After this I went to another panel: “Funding Landscape for Games-Related Research”
with Mary Lou Maher (National Science Foundation), John Nordlinger (Microsoft Research), Ben Sawyer (Digital Mill), Roger Smith (US Army PEO STRI).
This panel was focused around the funding landscape in the US. There was a question about the funding landscapes on other continents put to the audience, but no one stepped up, so the panel continued focusing on the US.
Mary Lou Mahler from the National Science Foundation (of the US) recommended people to volunteer as reviewers, and to develop a communication with NSF. Focus areas that people doing games related research can tap into is social computing, health related issues and education(“no kid left behind”).

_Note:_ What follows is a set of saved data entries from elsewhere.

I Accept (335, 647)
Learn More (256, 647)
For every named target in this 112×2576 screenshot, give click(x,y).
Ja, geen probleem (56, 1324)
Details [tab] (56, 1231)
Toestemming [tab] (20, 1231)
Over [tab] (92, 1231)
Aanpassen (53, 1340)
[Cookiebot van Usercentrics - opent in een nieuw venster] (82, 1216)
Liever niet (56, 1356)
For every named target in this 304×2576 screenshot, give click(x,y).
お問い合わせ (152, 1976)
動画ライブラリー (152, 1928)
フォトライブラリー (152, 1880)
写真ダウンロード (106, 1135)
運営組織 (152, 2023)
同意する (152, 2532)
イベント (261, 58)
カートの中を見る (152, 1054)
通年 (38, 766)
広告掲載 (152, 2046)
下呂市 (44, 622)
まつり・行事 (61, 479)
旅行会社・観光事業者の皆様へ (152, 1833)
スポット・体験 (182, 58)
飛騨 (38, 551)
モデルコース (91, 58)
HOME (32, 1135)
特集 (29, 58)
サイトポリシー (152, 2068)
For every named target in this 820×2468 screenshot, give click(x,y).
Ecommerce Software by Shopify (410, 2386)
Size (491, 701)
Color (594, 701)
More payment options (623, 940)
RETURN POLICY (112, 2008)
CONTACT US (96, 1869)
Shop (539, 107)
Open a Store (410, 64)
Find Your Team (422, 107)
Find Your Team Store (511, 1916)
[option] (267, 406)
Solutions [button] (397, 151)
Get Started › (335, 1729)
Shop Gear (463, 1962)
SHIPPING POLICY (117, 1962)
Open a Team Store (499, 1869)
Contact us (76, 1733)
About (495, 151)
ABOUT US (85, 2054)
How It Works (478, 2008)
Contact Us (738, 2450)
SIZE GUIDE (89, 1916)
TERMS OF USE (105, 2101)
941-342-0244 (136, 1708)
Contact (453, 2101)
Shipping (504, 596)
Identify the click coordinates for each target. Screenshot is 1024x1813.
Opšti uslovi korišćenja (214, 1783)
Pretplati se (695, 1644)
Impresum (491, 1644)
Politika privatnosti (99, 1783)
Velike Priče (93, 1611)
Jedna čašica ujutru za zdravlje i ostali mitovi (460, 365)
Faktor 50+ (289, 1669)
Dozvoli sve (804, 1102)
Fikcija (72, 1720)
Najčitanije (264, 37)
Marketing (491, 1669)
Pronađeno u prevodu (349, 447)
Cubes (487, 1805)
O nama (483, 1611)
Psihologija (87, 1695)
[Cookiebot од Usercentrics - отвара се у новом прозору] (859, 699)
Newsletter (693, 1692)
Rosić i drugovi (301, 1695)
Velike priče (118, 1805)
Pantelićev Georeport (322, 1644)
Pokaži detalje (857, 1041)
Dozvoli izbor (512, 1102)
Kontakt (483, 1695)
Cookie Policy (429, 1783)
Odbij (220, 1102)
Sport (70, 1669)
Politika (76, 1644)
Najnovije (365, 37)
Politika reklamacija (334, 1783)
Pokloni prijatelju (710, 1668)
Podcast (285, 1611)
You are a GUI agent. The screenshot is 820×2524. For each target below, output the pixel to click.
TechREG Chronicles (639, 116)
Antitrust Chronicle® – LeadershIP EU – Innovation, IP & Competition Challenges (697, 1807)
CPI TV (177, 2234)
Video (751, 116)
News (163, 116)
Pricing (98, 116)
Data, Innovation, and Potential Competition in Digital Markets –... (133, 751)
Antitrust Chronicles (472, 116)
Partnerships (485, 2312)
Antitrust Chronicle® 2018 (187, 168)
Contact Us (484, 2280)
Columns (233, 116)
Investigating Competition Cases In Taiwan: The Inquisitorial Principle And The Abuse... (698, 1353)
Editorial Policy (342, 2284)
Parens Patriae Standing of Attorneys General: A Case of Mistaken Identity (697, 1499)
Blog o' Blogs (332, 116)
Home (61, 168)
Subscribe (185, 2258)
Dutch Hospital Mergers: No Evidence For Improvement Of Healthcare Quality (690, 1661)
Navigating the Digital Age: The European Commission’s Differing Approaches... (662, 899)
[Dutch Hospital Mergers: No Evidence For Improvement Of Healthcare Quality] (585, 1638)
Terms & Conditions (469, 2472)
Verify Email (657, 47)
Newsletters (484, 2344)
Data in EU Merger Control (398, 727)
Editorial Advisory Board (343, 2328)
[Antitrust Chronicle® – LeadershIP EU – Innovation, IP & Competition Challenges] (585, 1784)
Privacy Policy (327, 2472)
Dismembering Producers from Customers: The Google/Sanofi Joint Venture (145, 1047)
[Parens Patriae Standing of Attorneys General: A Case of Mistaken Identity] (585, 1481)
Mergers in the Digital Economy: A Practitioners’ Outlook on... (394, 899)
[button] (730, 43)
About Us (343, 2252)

John Nordlinger from Microsoft stressed the importance of that, once there is funding in place, to make sure that the results are communicated to the funding organization. (ie don’t embarrass the person who believed in your project)
Ben Sawyer ended the session by asking his little son, who was also on the stage on what to say when one needs funding and got the answer “daddy daddy daddy daddyyy”. Nice illustration of persistence and persuasiveness!